Part 2: Reaching Product-Market Fit
Achieving product-market fit is the next big milestone for startups in
their product journey. While product-market fit is about ensuring that
the product is well suited for a particular market, distribution is a key
area that is often overlooked. When talking about how HealthSherpa achieved product-market fit Cat Perez, Chief Product Officer and co-
founder, explains, “one of the first things that we started looking into was thinking about distribution channels”, and how the company could reach more people.

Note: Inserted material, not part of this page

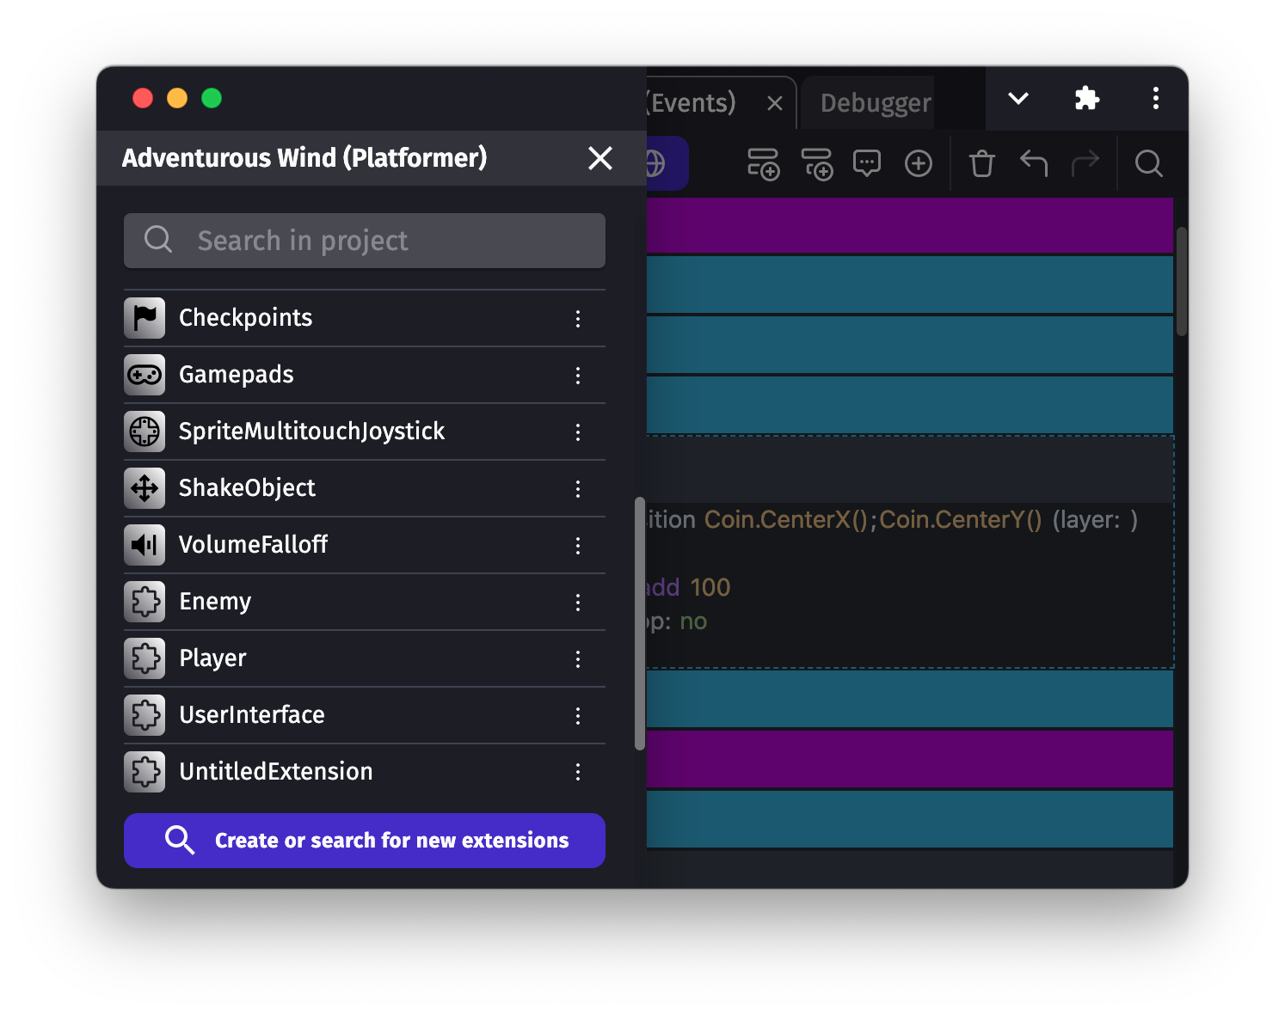
Task: Expand the tabs list chevron
Action: tap(1018, 99)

HealthSherpa is a health insurance enrollment platform that helps consumers identify and enroll in the best healthcare plans to fit their needs. She continues, “when you think about people who are transitioning out of companies, one of their options is COBRA which is incredibly expensive, not just for the individual but for the employee. So, by focusing on employers as a channel, we got a lot of traction there when we started supplying our services, people, and our support, to these larger employers.” HealthSherpa then explored other channels like servicing nonprofit organizations and building partnerships with groups that were aligned in their values to reaching people with the most disparities to healthcare access. Another key to their success has been early and consistent engagement with the Centers for Medicare and Medicaid Services (CMS). HealthSherpa became CMS’s first direct enrollment partner which has enabled them to reach even more users through this channel. We see that distribution is critical to ensuring a startup can reach and serve it’s TAM and build up defensible moats against competitors.

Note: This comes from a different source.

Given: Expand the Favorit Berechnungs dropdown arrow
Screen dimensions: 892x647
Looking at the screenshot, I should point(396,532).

Part 3: Lessons Learned through Scaling
Joseph Heller founded The/Studio after clearly identifying the need for more flexible manufacturing capabilities to help people get products to market quicker. The/Studio offers an on-demand, custom manufacturing platform for product development. Since its founding in 2013, as CEO he has raised $11M and has scaled the company successfully. When asked about the scaling process, he reflected on two key lessons learned: focusing on strategy and hiring. He shared, “I think the first thing is that the goal shouldn’t be just to work hard — there has to be an end goal in working hard. I think a lot of times when you’re early stage, if you just work really hard, it will move the needle, because you’re so small. But I started to see that I was working really hard, but was just doing a lot of the same things. I didn’t pick my head up and ask, ‘Am i working on the right things?’ And I think you can actually get into a lot of trouble and don’t end up getting to where you need to go fast enough. So I think that focusing on the strategy of what you’re doing is really important. He continued, “I think hiring the right people is super important. You have to be super thoughtful about that. It’s kind of a cliche now, but really, there’s good people for the right stage of the company. You do have to get people, you can’t do everything on your own. And it’s important to really get the right DNA for the company at the stage it’s at.